■ DOCUMENT PASSAGE

· · ·

Data Science Weekly's Issue 642 includes one of the more practical Claude Code evaluations to appear outside a lab setting: a direct test of whether the tool can autonomously build dbt projects from real data, with other Claude models scoring the results.

The author wasn't new to using Claude for dbt work — they'd already been leaning on it conversationally for guidance. Asking it to construct entire pipelines from scratch is a harder ask, and the results reflect that. The pipelines were credible, but they required careful prompting and still depended on the human to frame the analytical problem correctly. The author's verdict — 'Claude Code isn't going to replace data engineers (yet)' — reads as an honest assessment rather than a dismissal. The tool does real work; it's just not as autonomous as the marketing sometimes implies.

The evaluation method is worth a look on its own terms. Rather than pass/fail testing, the author used LLM-as-judge scoring to assess schema adherence, code structure, and documentation quality — the kinds of output dimensions that don't reduce to a binary. This approach is showing up more often outside research contexts, and a dbt workflow is about as real-world as a testbed gets.

Elsewhere in the issue, a researcher ran topic modeling on more than 2,800 conversations from CantoAI, an AI-powered Cantonese conversation partner. Clustering the raw user queries reveals what people actually ask for, rather than what the product team assumed they would. The analysis maps which use cases pull the most traffic and where demand is going unmet. If you're building in the language-learning or AI companion space, this kind of usage data is more useful than any number of user interviews — it shows what the product is genuinely being used for, and what it's missing.

The issue also covers PyAI, a conference co-organized by Prefect and Pydantic. Both companies build foundational Python infrastructure for agent pipelines: Prefect for workflow orchestration, Pydantic for keeping structured outputs well-formed across tool calls. Running a joint AI conference suggests they see themselves as part of a distinct layer in the stack — and that layer is starting to act like a real industry.

· · ·

■ RECORDS SHOWN
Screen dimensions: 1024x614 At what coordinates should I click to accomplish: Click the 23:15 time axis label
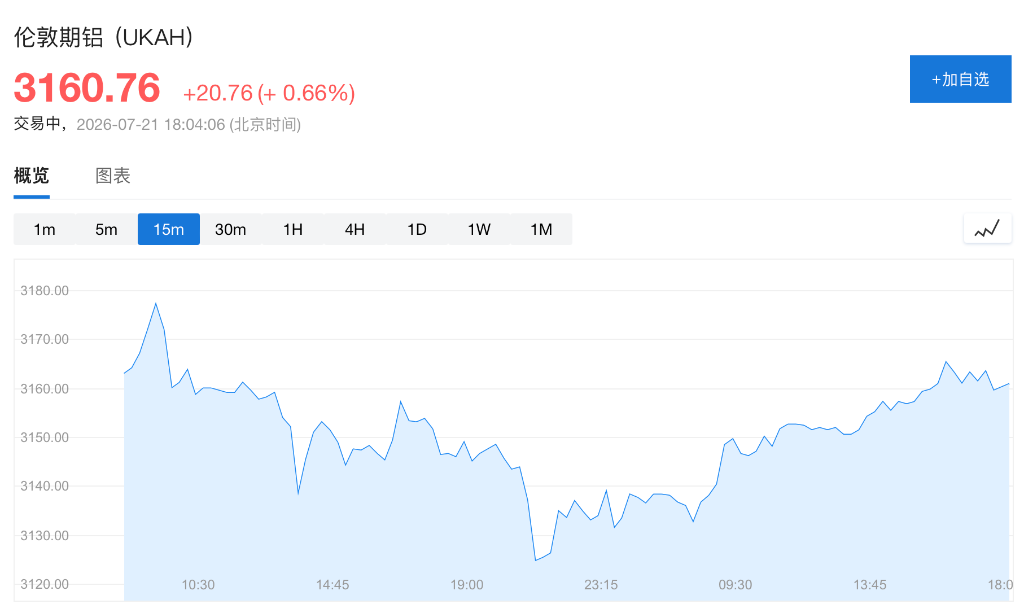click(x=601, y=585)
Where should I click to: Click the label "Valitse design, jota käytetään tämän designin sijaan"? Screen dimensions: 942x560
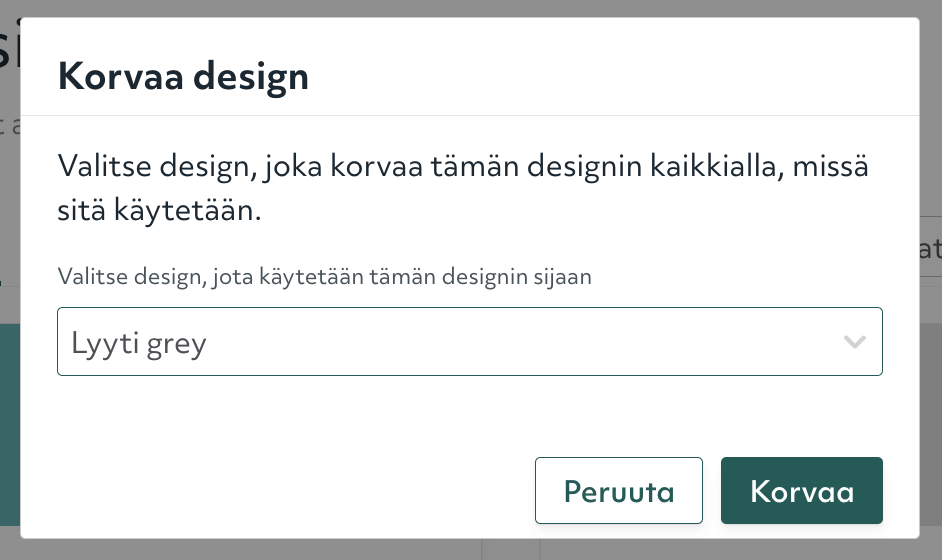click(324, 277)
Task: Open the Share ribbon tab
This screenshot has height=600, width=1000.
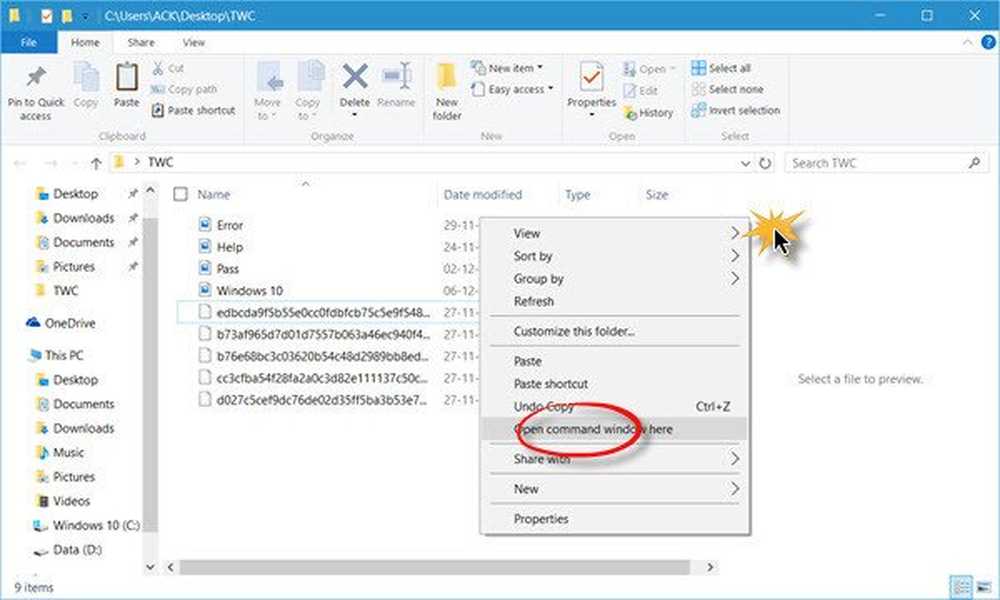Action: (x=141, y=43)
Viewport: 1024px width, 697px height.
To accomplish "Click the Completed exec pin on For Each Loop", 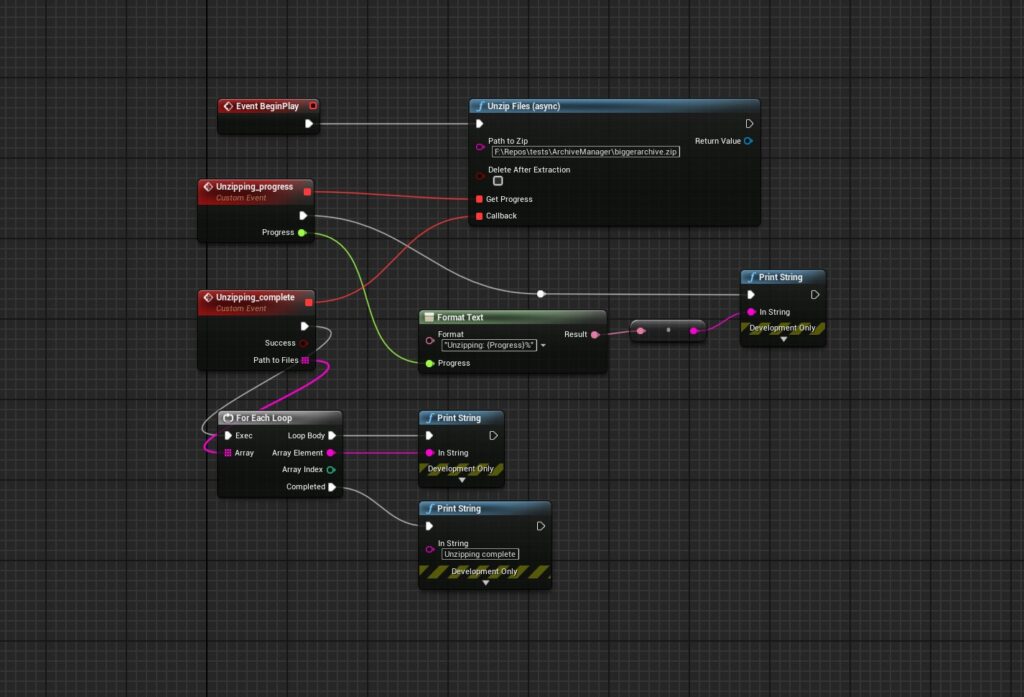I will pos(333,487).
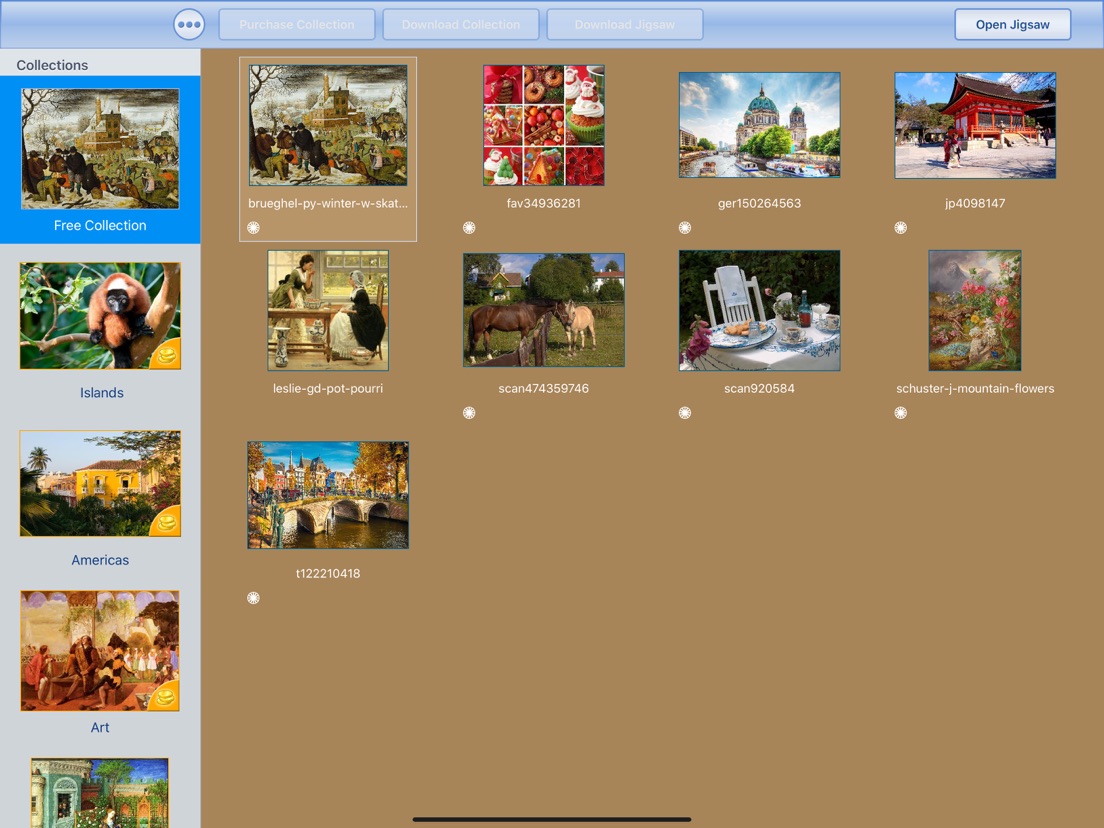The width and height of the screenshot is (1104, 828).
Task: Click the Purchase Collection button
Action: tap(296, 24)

· · ·

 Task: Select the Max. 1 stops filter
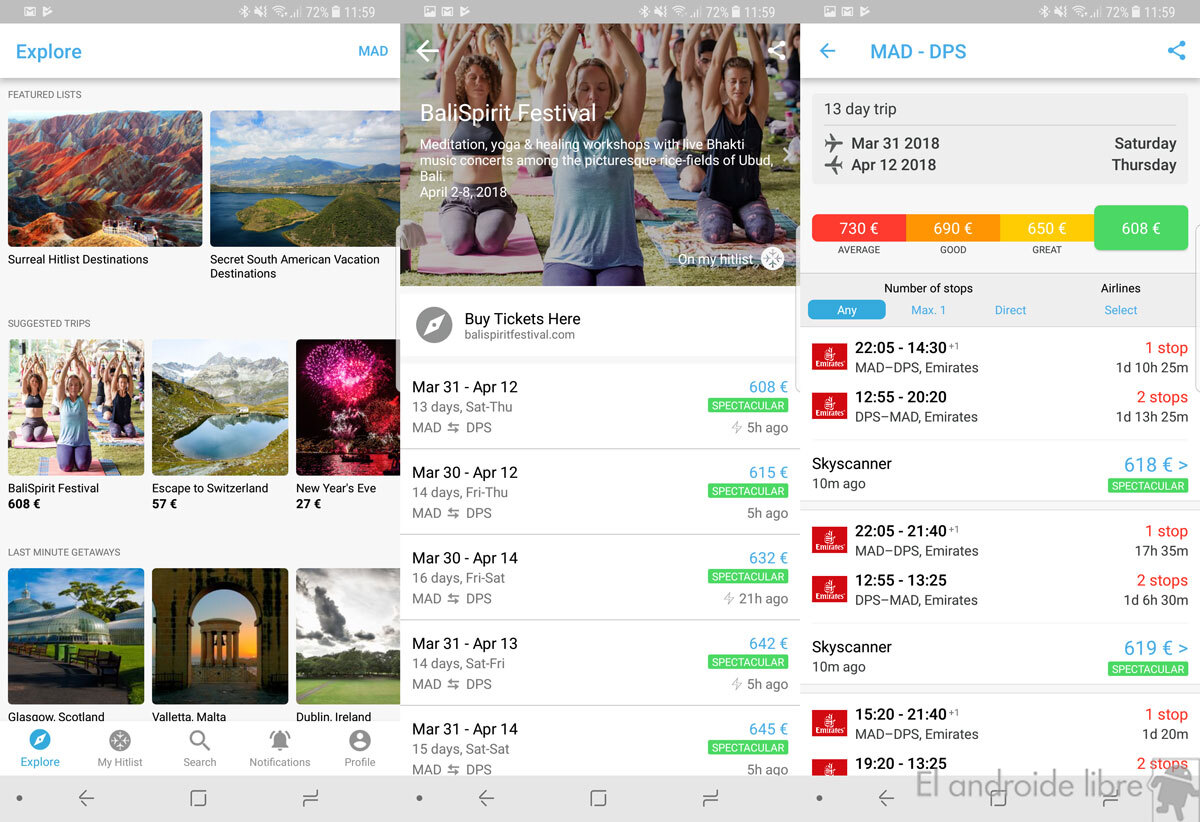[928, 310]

· · ·

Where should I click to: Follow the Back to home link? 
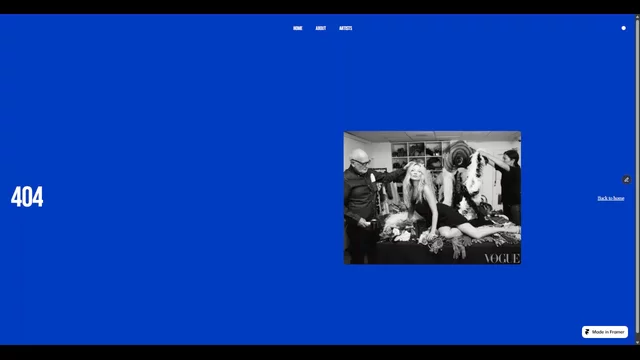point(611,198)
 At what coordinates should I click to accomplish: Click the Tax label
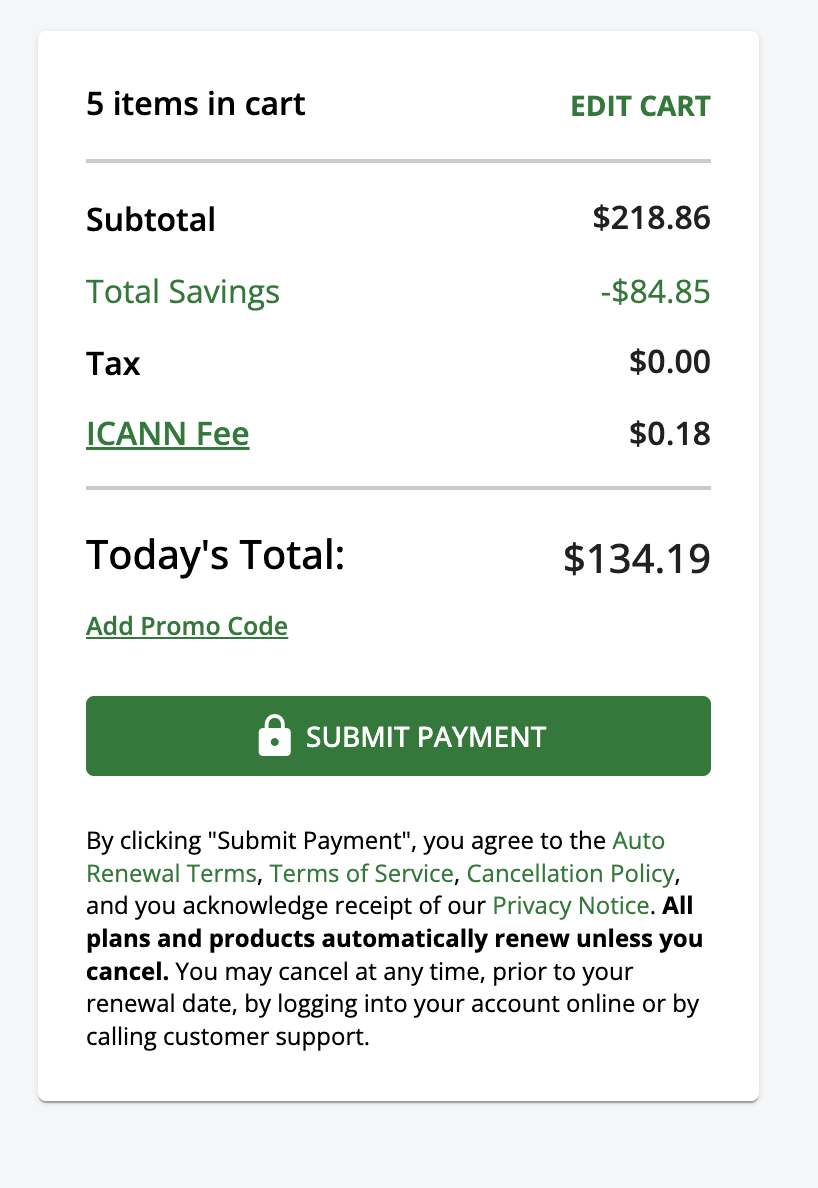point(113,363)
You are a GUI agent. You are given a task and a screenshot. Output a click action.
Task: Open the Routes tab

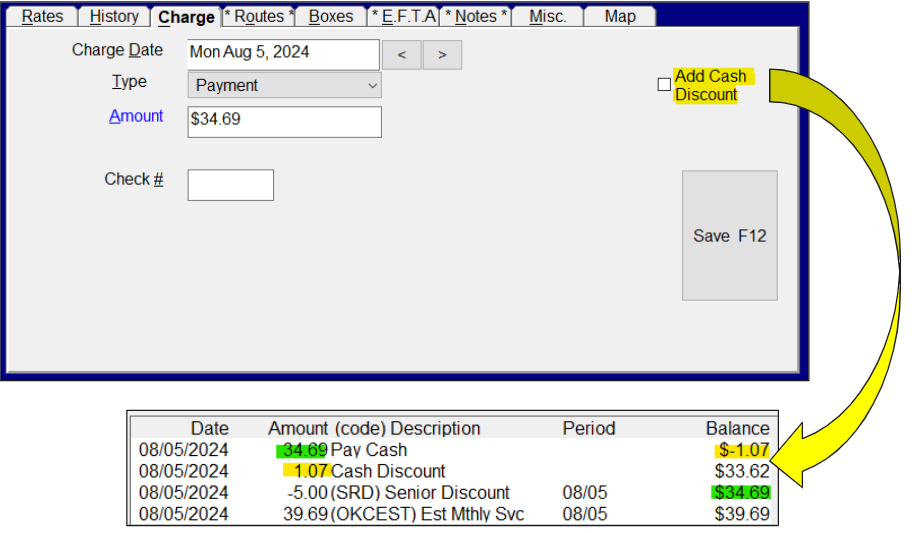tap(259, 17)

· · ·

■ PROMPT 1
Rewrite the newsletter summary starting at "Data Science Weekly's" and ending at "scoring the results.", replacing "real data" with "production data".
■ PROMPT 2
Which output dimensions did the LLM-as-judge scoring assess, according to the newsletter summary?
■ PROMPT 3
Answer these questions from the newsletter summary.
(a) What issue number of Data Science Weekly is discussed?
(b) How many CantoAI conversations went into the topic modeling?
(c) Which two companies co-organized PyAI?
The records are separate material and have no connection to the newsletter summary.

■ WRITTEN ANSWER 1
Data Science Weekly's Issue 642 includes one of the more practical Claude Code evaluations to appear outside a lab setting: a direct test of whether the tool can autonomously build dbt projects from production data, with other Claude models scoring the results.

■ WRITTEN ANSWER 2
Schema adherence, code structure, and documentation quality.

■ WRITTEN ANSWER 3
(a) Issue 642.
(b) More than 2,800.
(c) Prefect and Pydantic.